Under the Act and Regulations, speed averages can be taken into account as evidence of speed as well as the use of speed detectors.
In the first instance, an excessive speed infringement notice will be issued which sets out the excessive driving offence and the effects of the infringement notice. Drivers can respond to the infringement notice by lodging an objection within 28 days of the date of the infringement notice.
Objecting to an excessive speeding infringement
Objecting to the infringement means going to court.
An objection must be lodged in writing and set out the following:
- That you wish to deal with the matter in court; and
- Outline any defences you wish to rely upon.

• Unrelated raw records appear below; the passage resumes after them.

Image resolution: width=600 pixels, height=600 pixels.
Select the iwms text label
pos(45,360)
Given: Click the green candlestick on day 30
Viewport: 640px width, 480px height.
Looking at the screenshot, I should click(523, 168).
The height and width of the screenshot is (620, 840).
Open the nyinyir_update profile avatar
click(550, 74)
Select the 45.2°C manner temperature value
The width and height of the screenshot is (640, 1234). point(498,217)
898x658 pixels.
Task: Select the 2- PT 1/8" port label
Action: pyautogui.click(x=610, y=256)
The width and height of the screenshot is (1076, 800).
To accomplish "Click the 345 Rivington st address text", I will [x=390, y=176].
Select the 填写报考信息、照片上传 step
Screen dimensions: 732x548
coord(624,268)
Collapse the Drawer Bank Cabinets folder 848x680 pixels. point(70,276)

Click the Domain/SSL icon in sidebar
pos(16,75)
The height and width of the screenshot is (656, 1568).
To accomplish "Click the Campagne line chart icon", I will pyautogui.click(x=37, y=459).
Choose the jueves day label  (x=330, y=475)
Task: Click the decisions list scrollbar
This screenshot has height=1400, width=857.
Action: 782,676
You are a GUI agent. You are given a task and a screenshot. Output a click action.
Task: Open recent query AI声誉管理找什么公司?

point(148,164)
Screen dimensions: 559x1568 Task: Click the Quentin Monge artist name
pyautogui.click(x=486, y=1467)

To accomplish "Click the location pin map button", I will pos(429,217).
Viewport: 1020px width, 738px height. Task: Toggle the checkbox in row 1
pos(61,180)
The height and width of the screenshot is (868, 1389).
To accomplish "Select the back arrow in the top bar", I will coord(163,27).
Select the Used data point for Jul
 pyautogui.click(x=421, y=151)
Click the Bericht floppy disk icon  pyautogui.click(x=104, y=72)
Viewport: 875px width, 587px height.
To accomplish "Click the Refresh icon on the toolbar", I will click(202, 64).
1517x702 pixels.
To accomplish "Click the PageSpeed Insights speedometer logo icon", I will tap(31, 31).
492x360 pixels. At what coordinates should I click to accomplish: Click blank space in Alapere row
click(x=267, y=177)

Licence suspensions will be automatic if no objection has been given. The suspension and conviction will take effect immediately upon the expiry of the 28-day infringement notice period. If a driver elects to pay the penalty fine for an excessive driving offence, they must also surrender their licence upon payment.
If you were not issued the infringement notice personally and were unaware of having received it, you can apply to the Infringements Court for an extension of time to consider your objection. You must apply to the court within 14 days of finding out about the infringement notice. You cannot drive within this time.
Going to court
The court will assume that the speed detectors or the averages used to determine the driver’s speed are accurate. To argue that the speed detector was broken or improperly used, an expert will need to provide evidence of this in court.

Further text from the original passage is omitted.